Items stored from a collection
— Start —
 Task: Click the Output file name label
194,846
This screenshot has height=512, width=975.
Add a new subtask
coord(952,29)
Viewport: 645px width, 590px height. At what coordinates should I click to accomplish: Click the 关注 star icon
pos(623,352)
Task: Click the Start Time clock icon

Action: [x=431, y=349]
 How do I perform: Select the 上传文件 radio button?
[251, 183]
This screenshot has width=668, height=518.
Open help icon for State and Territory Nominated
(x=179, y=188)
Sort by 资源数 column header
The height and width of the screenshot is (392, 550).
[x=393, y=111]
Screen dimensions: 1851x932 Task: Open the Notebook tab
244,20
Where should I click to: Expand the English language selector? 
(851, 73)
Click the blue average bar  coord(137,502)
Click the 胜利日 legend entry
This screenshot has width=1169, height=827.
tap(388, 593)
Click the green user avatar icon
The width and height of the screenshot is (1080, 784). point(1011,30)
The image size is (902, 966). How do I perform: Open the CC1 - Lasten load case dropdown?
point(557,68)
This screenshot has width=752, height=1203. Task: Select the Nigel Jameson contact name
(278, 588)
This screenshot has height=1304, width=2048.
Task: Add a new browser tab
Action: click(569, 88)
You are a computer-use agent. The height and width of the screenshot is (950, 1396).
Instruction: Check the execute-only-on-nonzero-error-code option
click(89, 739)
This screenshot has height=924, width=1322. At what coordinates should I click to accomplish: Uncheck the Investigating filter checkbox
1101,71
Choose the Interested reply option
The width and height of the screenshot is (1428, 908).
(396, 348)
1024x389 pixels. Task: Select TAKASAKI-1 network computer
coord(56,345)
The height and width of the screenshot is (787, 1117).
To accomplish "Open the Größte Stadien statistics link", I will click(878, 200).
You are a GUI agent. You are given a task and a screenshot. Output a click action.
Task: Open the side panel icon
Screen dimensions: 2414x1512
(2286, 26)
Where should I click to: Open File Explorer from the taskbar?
— End —
▶ **Written request**
Set out every line of the listing above as a numbered list, skipping any blank lines.

▶ **Response to the exercise**
1.  Task: Click the Output file name label
2. 194,846
3. This screenshot has height=512, width=975.
4. Add a new subtask
5. coord(952,29)
6. Viewport: 645px width, 590px height. At what coordinates should I click to accomplish: Click the 关注 star icon
7. pos(623,352)
8. Task: Click the Start Time clock icon
9. Action: [x=431, y=349]
10.  How do I perform: Select the 上传文件 radio button?
11. [251, 183]
12. This screenshot has width=668, height=518.
13. Open help icon for State and Territory Nominated
14. (x=179, y=188)
15. Sort by 资源数 column header
16. The height and width of the screenshot is (392, 550).
17. [x=393, y=111]
18. Screen dimensions: 1851x932 Task: Open the Notebook tab
19. 244,20
20. Where should I click to: Expand the English language selector? 
21. (851, 73)
22. Click the blue average bar  coord(137,502)
23. Click the 胜利日 legend entry
24. This screenshot has width=1169, height=827.
25. tap(388, 593)
26. Click the green user avatar icon
27. The width and height of the screenshot is (1080, 784). point(1011,30)
28. The image size is (902, 966). How do I perform: Open the CC1 - Lasten load case dropdown?
29. point(557,68)
30. This screenshot has width=752, height=1203. Task: Select the Nigel Jameson contact name
31. (278, 588)
32. This screenshot has height=1304, width=2048.
33. Task: Add a new browser tab
34. Action: click(569, 88)
35. You are a computer-use agent. The height and width of the screenshot is (950, 1396).
36. Instruction: Check the execute-only-on-nonzero-error-code option
37. click(89, 739)
38. This screenshot has height=924, width=1322. At what coordinates should I click to accomplish: Uncheck the Investigating filter checkbox
39. 1101,71
40. Choose the Interested reply option
41. The width and height of the screenshot is (1428, 908).
42. (396, 348)
43. 1024x389 pixels. Task: Select TAKASAKI-1 network computer
44. coord(56,345)
45. The height and width of the screenshot is (787, 1117).
46. To accomplish "Open the Größte Stadien statistics link", I will click(878, 200).
47. You are a GUI agent. You are given a task and a screenshot. Output a click action.
48. Task: Open the side panel icon
49. Screen dimensions: 2414x1512
50. (2286, 26)
51. Where should I click to: Open File Explorer from the taskbar?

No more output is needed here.